大山会長のお話しでは、社員の条件として周りに迷惑をかけないこと(迷惑をかけると帰らせる⇒最初は1週間に1回が2~3週間に1回になることで成長していると考える)や集中力や持続力が職場に必要なことを伝えきる、これを教えることが大切。しかし1人1人理解力がことなるため、1人1人に合わせてしっかりと伝えることを全社員の共通認識とし、「できなかったら、教えた方が悪い」という厳しいルールを敷いています。

そして教えることと合わせて「できる人」と思うことをセットとしています。ついついできないことを見てしまいますが、そうしたレッテルを貼ってしまうとそこで止まってしまう。次の1歩が出るかどうかの差はここにあると、60年の実績からの金言をいただきました。

また伝えることの工夫について、現場を見学させていただく中で、様々な取組をご紹介いただきました。ツールを使ったものや色分けによる工夫など作業によって異なりますが、誰もが見てわかるように作業が組み立てられており、細かな指示書やマニュアルはなく、最低限のものに留まっていました。こうした現場からも1人1人に合わせた伝え方を徹底されており、社員の皆さんも誇りをもって働いてみえる表情もみることができました。

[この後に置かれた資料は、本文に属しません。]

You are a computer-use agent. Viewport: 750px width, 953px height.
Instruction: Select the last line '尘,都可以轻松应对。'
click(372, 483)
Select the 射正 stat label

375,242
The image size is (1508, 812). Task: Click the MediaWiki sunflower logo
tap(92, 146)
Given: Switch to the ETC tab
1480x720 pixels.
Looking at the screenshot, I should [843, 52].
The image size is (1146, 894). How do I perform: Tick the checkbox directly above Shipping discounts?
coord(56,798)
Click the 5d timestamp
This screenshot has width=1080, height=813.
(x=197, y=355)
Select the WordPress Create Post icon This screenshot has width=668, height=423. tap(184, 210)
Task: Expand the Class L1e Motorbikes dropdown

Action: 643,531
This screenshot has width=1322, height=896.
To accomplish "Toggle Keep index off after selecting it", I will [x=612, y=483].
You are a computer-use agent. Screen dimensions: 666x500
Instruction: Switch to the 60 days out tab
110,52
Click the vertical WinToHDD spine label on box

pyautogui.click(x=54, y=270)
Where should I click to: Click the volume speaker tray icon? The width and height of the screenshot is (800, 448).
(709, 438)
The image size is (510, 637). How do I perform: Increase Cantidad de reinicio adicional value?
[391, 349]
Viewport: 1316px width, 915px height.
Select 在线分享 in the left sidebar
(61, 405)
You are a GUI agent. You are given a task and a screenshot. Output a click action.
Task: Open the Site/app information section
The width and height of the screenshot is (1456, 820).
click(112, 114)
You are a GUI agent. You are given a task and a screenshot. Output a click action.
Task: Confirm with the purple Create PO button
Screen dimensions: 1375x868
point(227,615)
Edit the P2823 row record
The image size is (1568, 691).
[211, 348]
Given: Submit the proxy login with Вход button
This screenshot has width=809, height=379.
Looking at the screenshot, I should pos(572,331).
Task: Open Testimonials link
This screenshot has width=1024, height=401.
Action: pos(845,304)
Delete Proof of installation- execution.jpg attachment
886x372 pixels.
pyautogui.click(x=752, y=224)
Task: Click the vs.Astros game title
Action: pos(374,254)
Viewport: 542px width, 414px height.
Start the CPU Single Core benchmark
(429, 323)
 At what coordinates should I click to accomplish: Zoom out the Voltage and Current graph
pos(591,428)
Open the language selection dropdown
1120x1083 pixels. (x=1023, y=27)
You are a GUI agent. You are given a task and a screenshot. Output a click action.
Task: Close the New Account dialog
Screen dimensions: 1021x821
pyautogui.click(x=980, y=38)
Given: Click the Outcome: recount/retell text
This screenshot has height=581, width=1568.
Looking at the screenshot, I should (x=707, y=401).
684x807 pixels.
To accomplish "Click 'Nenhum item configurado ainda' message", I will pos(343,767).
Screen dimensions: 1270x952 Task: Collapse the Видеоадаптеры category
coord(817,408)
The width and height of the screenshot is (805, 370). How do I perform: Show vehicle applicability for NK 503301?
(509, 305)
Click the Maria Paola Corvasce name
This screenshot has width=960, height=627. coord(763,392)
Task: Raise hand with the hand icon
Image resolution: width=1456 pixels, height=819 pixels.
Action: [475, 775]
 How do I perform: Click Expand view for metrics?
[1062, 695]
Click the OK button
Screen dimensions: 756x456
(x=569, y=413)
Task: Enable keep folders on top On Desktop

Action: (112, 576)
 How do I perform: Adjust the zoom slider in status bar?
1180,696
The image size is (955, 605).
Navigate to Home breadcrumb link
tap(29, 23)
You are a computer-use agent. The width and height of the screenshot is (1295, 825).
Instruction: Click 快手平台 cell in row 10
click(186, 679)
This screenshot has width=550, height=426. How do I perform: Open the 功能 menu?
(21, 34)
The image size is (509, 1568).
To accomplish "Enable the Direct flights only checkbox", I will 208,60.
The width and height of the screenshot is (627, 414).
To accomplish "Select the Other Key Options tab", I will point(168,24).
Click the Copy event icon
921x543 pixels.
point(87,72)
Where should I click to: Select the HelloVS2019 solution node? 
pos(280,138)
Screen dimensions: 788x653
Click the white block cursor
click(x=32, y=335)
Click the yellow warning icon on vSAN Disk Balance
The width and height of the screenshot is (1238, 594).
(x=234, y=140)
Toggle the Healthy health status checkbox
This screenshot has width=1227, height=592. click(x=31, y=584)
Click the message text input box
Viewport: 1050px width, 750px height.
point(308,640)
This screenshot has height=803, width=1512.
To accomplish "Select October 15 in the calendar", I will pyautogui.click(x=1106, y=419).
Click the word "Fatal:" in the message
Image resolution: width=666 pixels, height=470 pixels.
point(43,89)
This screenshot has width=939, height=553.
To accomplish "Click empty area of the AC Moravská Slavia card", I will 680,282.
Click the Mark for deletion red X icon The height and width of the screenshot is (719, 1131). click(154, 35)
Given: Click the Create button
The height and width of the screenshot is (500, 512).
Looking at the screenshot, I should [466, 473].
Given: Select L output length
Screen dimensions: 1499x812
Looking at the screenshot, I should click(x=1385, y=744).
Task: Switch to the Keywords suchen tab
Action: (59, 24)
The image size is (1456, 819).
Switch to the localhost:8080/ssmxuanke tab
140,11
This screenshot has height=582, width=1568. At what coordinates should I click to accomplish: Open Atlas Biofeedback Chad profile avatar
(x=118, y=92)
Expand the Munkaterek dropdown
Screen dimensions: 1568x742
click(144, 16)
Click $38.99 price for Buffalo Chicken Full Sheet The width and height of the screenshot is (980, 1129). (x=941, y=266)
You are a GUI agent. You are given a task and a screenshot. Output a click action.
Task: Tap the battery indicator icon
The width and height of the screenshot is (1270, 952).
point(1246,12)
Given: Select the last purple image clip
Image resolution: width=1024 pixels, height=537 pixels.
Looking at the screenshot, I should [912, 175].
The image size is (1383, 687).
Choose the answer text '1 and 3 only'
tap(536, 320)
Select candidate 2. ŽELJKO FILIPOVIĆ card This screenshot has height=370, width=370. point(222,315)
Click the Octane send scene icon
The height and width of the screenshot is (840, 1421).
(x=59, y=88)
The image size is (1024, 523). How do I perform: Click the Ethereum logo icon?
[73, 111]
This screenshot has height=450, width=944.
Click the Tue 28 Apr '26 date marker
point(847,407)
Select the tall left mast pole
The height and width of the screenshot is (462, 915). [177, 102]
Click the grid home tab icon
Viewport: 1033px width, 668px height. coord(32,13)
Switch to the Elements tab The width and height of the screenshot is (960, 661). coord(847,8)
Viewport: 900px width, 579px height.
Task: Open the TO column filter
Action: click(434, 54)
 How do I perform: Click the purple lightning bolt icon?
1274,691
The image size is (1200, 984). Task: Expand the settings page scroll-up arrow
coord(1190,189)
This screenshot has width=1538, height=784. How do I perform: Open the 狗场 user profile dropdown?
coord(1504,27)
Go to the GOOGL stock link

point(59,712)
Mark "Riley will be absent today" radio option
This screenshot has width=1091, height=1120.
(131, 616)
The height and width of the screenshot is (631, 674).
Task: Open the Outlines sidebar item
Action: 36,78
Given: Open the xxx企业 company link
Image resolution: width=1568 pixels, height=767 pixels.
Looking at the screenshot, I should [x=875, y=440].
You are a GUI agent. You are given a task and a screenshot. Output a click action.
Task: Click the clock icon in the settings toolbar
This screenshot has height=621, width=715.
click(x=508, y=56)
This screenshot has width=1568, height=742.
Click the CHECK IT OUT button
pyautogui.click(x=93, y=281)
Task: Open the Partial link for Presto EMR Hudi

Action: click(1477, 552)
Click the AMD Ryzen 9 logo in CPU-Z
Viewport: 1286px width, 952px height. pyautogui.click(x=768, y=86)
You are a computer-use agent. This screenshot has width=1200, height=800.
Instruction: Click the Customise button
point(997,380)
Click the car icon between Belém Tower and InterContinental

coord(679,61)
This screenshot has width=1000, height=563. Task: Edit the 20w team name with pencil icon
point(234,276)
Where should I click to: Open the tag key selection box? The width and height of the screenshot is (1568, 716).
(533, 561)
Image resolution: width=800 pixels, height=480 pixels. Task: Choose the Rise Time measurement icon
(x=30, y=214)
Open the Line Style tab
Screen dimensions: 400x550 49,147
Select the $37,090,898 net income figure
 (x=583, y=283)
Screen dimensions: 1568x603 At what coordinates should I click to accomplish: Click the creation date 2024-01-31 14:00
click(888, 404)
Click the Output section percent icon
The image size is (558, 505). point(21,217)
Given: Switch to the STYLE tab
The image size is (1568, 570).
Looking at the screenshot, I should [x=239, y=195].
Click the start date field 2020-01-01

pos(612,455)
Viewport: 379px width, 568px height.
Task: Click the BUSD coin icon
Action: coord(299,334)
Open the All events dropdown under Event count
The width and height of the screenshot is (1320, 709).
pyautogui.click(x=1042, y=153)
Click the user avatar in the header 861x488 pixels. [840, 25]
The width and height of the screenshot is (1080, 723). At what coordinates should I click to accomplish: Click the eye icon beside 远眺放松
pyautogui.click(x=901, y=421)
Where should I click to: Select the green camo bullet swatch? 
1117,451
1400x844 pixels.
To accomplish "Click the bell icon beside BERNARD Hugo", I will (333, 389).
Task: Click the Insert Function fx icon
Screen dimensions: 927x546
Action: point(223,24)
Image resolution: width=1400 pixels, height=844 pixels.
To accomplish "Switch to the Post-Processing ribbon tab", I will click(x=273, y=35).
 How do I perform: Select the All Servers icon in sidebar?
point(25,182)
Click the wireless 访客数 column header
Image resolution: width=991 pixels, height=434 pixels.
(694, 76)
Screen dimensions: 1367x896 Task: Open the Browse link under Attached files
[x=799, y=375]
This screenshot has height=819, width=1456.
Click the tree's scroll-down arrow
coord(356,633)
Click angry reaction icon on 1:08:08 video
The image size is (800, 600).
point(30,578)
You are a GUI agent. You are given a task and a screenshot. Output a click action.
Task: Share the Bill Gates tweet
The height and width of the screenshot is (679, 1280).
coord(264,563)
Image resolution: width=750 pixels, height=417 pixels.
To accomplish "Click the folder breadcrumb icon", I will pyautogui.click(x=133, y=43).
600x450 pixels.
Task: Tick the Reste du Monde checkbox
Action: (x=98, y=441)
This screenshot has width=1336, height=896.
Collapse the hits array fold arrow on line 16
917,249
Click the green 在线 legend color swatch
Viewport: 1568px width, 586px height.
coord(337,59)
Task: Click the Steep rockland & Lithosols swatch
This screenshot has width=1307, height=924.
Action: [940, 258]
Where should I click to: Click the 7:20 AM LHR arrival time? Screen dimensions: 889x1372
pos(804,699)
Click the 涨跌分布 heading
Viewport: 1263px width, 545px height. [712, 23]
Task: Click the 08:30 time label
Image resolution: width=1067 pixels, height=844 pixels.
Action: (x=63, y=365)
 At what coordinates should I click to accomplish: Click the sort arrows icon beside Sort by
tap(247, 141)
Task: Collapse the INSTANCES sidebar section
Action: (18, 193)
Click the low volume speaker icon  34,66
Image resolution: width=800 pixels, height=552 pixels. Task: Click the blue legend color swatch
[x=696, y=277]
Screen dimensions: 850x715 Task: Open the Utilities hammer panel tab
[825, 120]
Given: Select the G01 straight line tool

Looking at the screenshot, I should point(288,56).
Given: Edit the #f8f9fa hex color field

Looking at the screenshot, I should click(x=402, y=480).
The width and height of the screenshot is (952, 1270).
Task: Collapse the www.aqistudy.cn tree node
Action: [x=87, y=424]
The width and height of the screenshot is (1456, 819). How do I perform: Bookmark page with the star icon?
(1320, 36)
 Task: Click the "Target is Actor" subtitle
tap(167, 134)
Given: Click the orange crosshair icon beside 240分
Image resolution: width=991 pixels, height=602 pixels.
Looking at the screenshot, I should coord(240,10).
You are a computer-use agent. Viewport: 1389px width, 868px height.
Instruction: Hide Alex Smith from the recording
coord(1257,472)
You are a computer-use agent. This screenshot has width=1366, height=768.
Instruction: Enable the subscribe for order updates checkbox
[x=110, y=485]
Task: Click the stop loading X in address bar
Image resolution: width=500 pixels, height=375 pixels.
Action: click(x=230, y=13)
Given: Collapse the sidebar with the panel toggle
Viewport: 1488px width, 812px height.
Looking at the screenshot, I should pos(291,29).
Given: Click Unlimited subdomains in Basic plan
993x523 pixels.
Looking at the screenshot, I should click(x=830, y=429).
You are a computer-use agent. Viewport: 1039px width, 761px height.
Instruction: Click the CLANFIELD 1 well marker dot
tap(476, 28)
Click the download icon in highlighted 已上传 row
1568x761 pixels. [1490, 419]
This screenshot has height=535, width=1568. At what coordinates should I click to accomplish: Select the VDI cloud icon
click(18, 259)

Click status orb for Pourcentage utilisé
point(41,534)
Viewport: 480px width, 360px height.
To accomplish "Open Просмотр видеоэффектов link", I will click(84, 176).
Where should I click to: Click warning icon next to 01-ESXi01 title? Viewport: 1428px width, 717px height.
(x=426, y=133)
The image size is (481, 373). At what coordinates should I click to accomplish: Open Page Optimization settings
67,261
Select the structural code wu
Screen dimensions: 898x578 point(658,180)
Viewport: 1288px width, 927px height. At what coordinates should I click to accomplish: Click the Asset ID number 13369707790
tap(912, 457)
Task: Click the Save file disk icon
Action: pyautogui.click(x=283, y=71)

人間の究極の幸せは、「愛されること・褒められること、役に立つこと、必要とされること」であり、働くことで「褒められること・役に立つこと・必要とされること」を実感でき、幸せを感じることできる。1人でも多くの障がい者に働く場を提供できる会社であることを目指す大山会長は、「すべての世代に楽書き文化を!」をテーマに市場へのアプローチを行っており、これが文化になるまで頑張っていくと熱い想いをお話しいただきました。

大山会長をはじめ働く社員皆さまの熱意と想いに触れ、今回参加された方々も大いに学びと刺激を受けた見学会となりました。